- Devar Mala ദേവര്‍മല Location within Kerala

Highest point
- Elevation: 1,923 m (6,309 ft)
- Listing: List of highest point in Kerala by districts
- Coordinates: 9°11′21.98″N 77°14′45.13″E﻿ / ﻿9.1894389°N 77.2458694°E

Geography
- Location: Konni taluk, Pathanamthitta district, Kerala, India
- Parent range: Western Ghats

= Devar Mala =

Mountain in southern India

Devarmala (Malayalam: ദേവര്‍മല) is a huge peak in the Western Ghats of Kerala. It stands at an altitude of 1,923 m. It is located in Pathanamthitta District of Kerala, right next to the border with Tenkasi district of Tamil Nadu.

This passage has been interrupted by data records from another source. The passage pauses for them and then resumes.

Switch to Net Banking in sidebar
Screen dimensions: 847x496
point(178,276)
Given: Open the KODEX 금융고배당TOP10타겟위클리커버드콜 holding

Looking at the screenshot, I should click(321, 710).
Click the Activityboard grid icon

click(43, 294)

It is the last of the peaks located just north of the biogeographically important seven kilometers wide "Schencottah Pass" or "Schencottah Gap" or 'Aryankavu Pass'.

Devarmala is situated in the watershed region of Pamba-Achenkovil rivers and is the highest peak in both the Pamba river basin and the Achankovil river basin. It is also the highest point in Pathanamthitta district and the Achenkovil range.

It is the highest peak in the Western Ghats south of Periyar plateau. To the east, lie the Karuppanadhi Dam and the smaller "Adavinainar Dam" situated west off Puliyankudi and Kadayanallur towns of Tamil Nadu. To the south lies Achankovil village of Kollam district.

It is situated in the Konni taluk of Pathnamthitta district, Kerala. Aruvappulam is a nearby town. Sabarimala, Konni and Gavi are the tourist destination on Kerala side and Sengottai, Tenkasi and Courtallam are the tourism places on the Tamil Nadu slopes. Achenkovil range is situated in between Pathanamthitta and Kollam districts. Its total area is 90.285 km^{2}. In the east, this hill range continues as the Chockampatti Hills, that are the southern extension of the Sivagiri hills.

The hill is situated in deep forest and is generally not open for trekking.